Task to carry out: In the passage about receiving a loved one's ashes, what name does the cousin's husband say during his Thanksgiving prayer?

Then I stood in my door…
I received her ashes in a urn from a dark man in a suit that smelled of a copious amount of men’s cologne. Who must have done this a hundred times since he wrapped me in a deep fatherly bear hug and sincerely groaned, “It is going to get better and you will be ok.” Then he was gone again and I was standing in my driveway sobbing again holding her ashes.
I wanted to do this part for my dad because I wanted to spare him from this part of the process.
It was one thing to lose your mother but it is quite another to lose your wife.
There were so many hard parts. I contained them all so much so that at times I couldn’t breathe.
Then it was all over and it is was Thanksgiving. I am standing in my cousins home, my cheeks warm and my eyes red from the mornings session of sorrow. My cousin’s husband is saying a Thanksgiving prayer and he acknowledges my family and our unexpected loss. He even said her name, Brenda. My throat thickened, I squeezed my eyes shut and formed a gate with my eyelids- I didn’t want to cry anymore.

Dataset excerpt:
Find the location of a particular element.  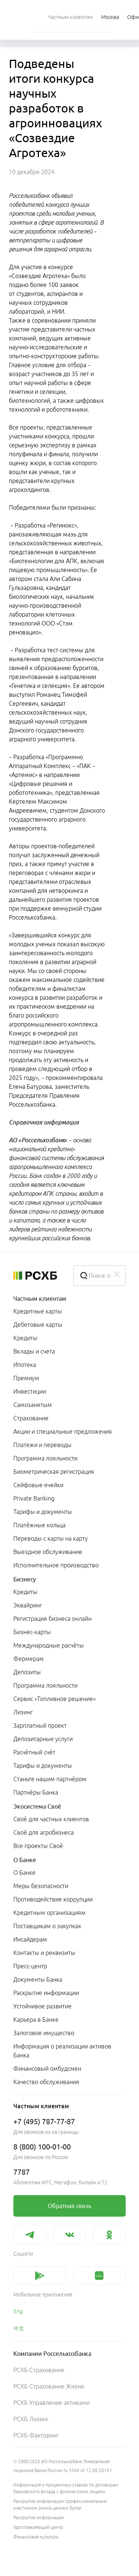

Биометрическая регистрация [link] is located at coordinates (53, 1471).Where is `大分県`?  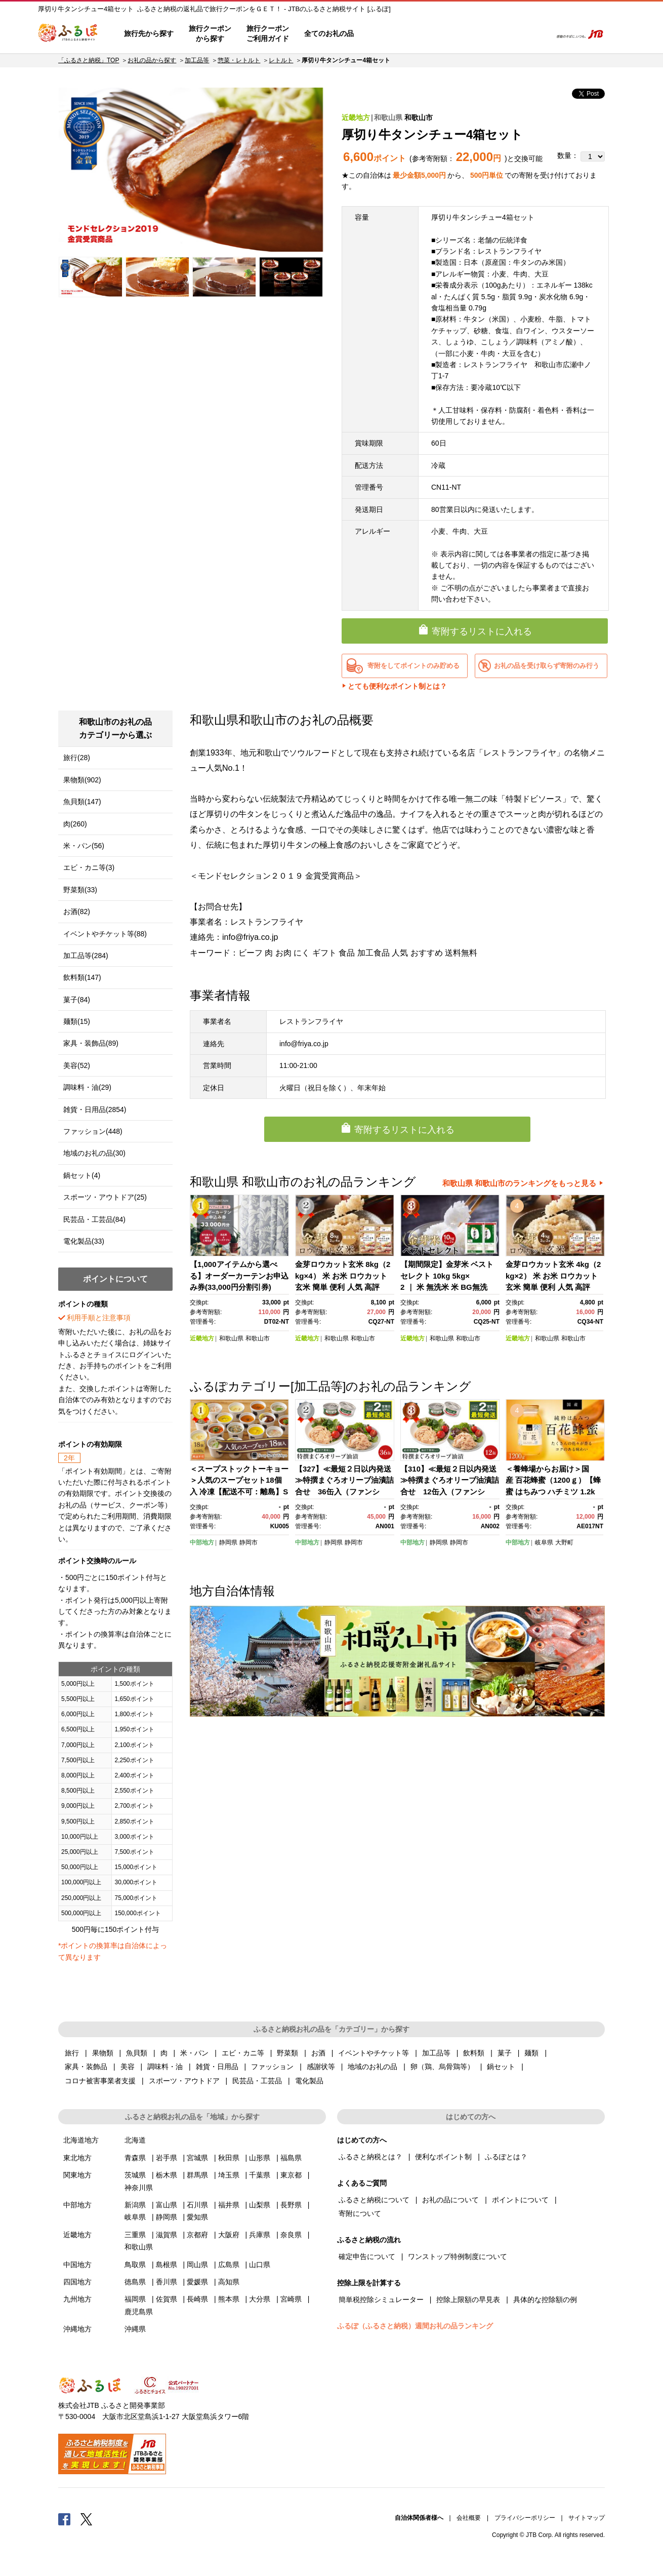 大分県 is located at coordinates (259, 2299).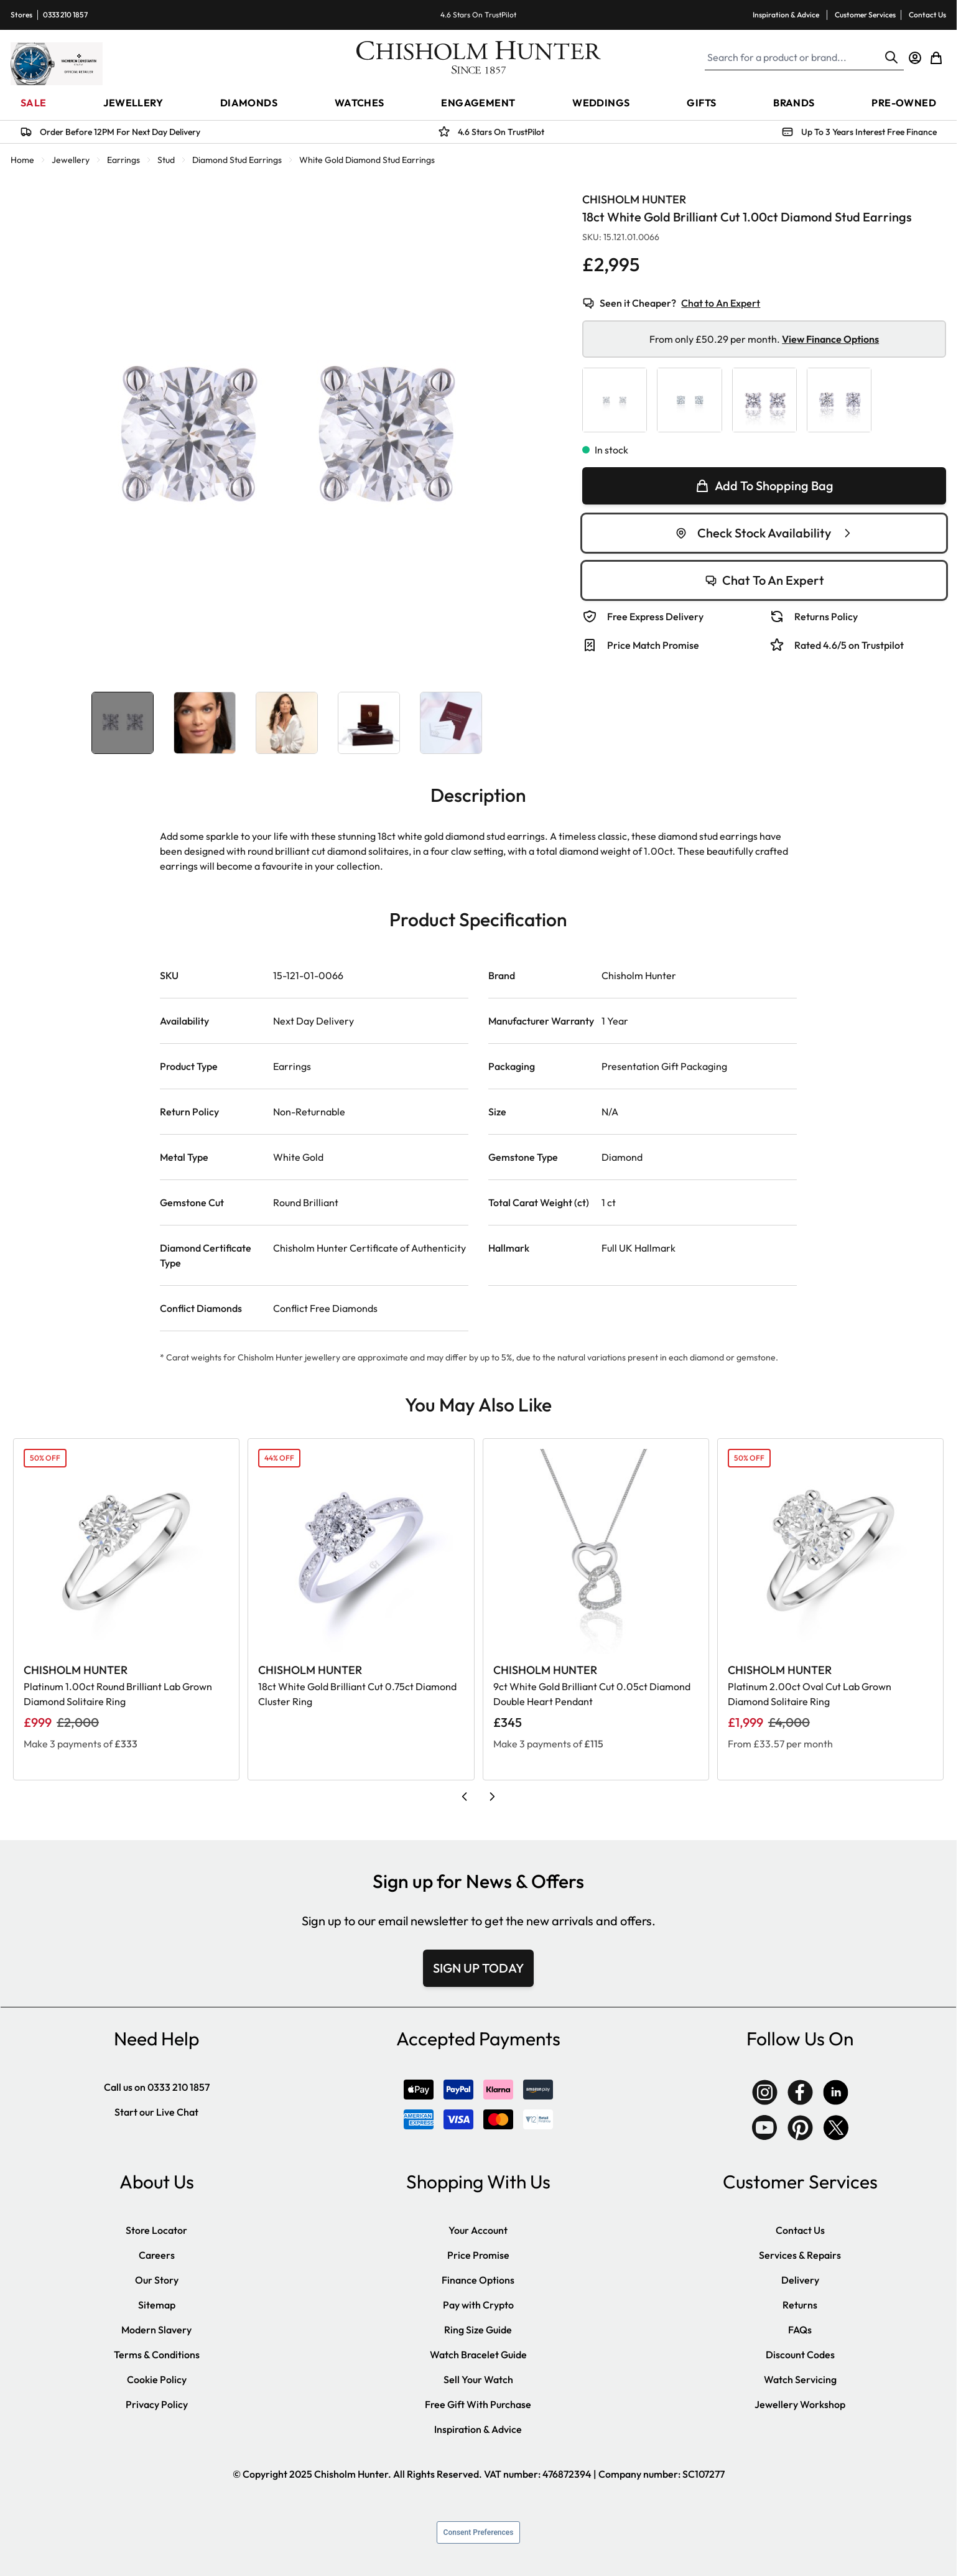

Problem solution: Brenda